There are some small problems that may arise during your chick rearing. Most problems can be solved quickly and easily.
Other problems, such as a disease that is spreading through your herd, are a bit more difficult to treat and, in general, cause you to start over.
Before coming to the conclusion that you have failed and can not handle raising chickens, here are some additional tips that can help you solve common problems.
- Chickens eat their own eggs.. This is the worst nightmare of all chicken owners. Unfortunately, there is very little you can do to prevent a chicken from eating eggs. Fortunately, only a handful will succeed. The rest of the flock will leave the eggs in peace. You can try to thwart the egg-eater by collecting the eggs several times a day. Do not give them the opportunity. If that does not work, you should be diligent to find your egg eater. Once the culprit is identified, it becomes a meat bird.
- The egg shells are soft or non-existent. If you pick up an egg and end up with a sticky mess, your girls lack nutrition. Feeding them with some oyster shells a couple of times a week will help strengthen the shells. The soft shells are due to the lack of calcium. You can grind the egg shells that you get when you are cooking the eggs and returning them to the chickens. Never give chickens large chunks that look like eggs. This will encourage eating eggs.

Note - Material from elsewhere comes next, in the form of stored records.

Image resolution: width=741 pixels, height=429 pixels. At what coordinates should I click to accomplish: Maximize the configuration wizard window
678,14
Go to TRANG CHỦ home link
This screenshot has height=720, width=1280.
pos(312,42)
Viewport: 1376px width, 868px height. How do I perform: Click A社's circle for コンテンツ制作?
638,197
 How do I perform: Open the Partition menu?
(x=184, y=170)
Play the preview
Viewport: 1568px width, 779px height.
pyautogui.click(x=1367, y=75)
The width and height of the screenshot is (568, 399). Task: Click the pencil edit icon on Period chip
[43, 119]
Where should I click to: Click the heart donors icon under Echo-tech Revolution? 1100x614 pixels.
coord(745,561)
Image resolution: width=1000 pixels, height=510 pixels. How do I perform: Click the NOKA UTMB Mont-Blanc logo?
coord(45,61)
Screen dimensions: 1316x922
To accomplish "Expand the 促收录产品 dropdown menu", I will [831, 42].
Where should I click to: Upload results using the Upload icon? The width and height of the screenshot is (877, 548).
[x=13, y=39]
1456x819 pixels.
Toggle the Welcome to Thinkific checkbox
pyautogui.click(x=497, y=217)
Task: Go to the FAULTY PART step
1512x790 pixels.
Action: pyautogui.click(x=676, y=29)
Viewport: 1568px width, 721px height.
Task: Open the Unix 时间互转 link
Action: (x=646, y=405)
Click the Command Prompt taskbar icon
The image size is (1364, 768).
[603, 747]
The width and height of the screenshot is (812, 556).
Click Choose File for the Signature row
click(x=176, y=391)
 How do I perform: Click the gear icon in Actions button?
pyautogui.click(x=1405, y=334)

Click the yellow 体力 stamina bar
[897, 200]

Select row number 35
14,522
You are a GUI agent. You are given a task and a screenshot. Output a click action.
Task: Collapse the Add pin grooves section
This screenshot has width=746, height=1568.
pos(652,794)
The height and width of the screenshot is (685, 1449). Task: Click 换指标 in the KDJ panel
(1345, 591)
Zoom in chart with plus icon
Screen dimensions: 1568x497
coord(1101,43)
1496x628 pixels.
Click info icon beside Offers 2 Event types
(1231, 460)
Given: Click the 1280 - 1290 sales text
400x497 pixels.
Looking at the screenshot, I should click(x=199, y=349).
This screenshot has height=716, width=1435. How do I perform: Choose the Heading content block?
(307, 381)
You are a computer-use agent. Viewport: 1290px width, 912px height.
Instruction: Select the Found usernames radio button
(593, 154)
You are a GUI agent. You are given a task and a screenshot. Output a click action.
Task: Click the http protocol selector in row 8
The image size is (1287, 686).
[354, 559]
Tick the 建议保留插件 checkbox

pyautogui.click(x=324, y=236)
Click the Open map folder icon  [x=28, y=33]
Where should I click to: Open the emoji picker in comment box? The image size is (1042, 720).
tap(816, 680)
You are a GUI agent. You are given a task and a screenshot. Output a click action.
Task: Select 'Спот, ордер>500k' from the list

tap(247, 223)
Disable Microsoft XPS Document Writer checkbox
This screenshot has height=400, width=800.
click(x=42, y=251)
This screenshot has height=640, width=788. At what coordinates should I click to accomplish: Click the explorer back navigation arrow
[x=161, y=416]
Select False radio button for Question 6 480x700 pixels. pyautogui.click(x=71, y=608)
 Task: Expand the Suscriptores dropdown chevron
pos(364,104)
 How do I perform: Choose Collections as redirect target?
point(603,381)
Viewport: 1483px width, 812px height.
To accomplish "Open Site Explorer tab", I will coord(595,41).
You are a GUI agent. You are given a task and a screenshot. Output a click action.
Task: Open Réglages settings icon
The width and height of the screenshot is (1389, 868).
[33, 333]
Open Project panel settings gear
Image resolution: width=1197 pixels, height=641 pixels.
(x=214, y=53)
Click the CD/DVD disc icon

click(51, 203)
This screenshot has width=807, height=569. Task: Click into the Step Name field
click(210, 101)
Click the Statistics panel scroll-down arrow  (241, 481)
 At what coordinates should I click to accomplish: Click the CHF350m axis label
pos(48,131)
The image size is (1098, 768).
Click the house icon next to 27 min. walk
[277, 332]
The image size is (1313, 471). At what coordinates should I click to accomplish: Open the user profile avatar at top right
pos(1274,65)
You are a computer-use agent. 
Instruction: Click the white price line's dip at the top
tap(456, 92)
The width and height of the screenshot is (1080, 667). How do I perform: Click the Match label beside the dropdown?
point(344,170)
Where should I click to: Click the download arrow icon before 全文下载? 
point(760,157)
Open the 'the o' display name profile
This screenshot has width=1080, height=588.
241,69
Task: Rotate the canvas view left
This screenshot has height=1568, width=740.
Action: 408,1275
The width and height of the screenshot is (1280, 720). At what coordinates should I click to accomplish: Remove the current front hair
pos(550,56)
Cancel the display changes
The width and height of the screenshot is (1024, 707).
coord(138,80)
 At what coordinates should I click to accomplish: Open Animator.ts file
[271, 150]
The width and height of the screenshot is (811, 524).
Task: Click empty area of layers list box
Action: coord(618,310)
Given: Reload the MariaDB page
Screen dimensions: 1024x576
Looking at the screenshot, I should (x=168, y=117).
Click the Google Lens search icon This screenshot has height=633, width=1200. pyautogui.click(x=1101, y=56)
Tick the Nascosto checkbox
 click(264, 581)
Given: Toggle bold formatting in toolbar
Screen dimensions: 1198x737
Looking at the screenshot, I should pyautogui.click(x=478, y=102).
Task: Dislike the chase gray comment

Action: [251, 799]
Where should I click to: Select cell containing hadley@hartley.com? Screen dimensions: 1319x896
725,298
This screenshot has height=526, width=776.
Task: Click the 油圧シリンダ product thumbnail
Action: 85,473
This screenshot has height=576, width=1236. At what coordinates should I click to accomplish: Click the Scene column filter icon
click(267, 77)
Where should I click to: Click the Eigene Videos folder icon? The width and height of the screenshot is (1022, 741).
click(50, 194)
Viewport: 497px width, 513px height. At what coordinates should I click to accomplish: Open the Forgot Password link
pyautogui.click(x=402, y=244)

- The chickens are fighting. Hens will discuss and have small spats here and there on a main piece of land or food. Many people are firm believers in keeping a rooster in the flock to limit these fights. A single rooster will usually be the boss and will keep the girls online.
- Chickens that seem to be losing many feathers on their backs can be alarming. It is important to remember that the chickens will move for the first time around one and a half years of age. They will look pretty rough with patches of bare skin everywhere. Typically, chickens will move once a year in the fall. Some breeds do not lay eggs during moulting or slow down significantly. This is normal. Their bodies are putting energy into the molt instead of producing eggs. They must return to normal after the change.
- Mites and lice in chickens is a feared problem. The problem can be so bad, it will kill the chickens. Some signs include naked spots, skinny chickens, diarrhea and generally malaise. Keeping the cooperative clean and dry is your best line of defense. There is a powder that you can spread in the poultry house to help keep lice and mites at bay.
Use the dust in the shelters and nest boxes too. The chickens will also do what they can to solve the problem. They will take earthen baths to get rid of the annoying insects. Make sure the chickens have a good patch of loose soil so they can bathe.
Raising chickens is a rewarding hobby that will put food on the table while helping your garden. Chicken poop is an excellent fertilizer and is organic! Many gardeners will allow chickens to enter the garden for approximately 15 minutes each night so that they eat insects and weeds while providing them with fertilizer.
If you’re ready to be a little more self-sufficient and want to grow your own source of protein and meat, chickens are the answer. They are easy to care for and very economical to raise.